The discussion also turned to risk factors, with Dr Tetikov highlighting the danger of excessive social media use. She cautioned that too much screen time can lead to a loss of connection to the outside world, causing young people to withdraw from “actually healthy external contacts” like family, friends, and community clubs.
To counter this, Gerges emphasised that prevention must be rooted in understanding. “Prevention means listening,” he stressed. He explained that it involves not talking at young people or imposing adult perceptions, but rather showing understanding and engaging with their reality. “We should just open up that space and stand together and work in a networked way, in their lived experience and reality,” Gerges stated.
The experts also identified a critical gap in care for young adults aged 18 to 25. Gerges called for expanded structures for this demographic, noting they are too old for child and adolescent psychiatry yet are at a life stage where adequate care is crucial and should not be neglected.
This call for better coordination extends to the issue of long waiting times in child and adolescent psychiatry.

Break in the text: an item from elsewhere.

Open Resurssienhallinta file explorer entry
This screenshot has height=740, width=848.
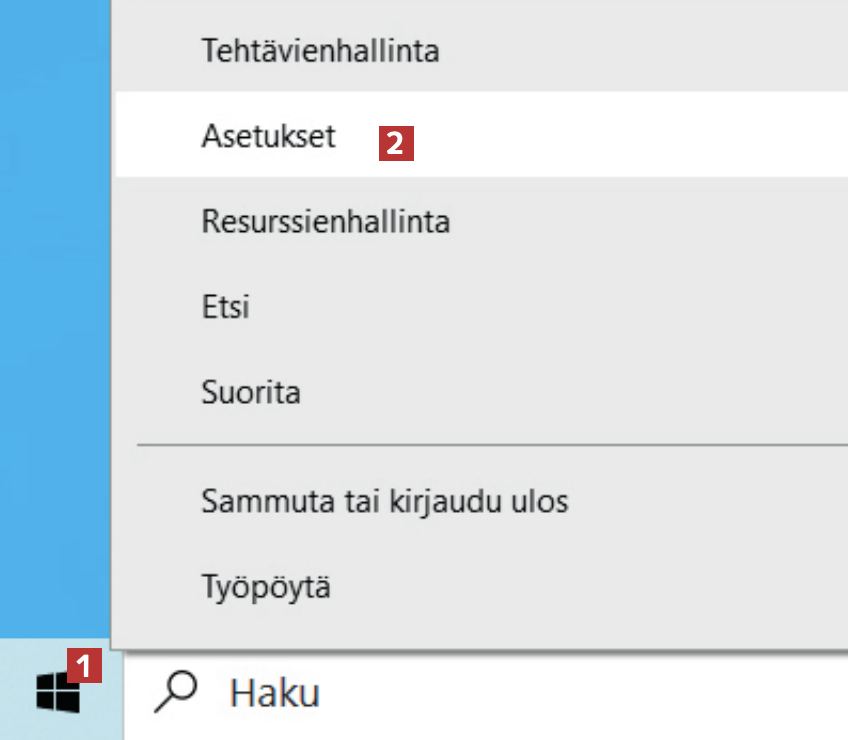tap(325, 220)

Dr Tetikov suggested that a more proactive and structured system could help assess individual needs much earlier.
“Not everyone needs a psychiatrist or a psychologist,” she stated, arguing for better triage to direct young people to the appropriate level of support. By doing so, Dr Tetikov believes, “the entire burden and the whole tip of the iceberg, which then manifests as suicidality, could perhaps be caught much earlier.”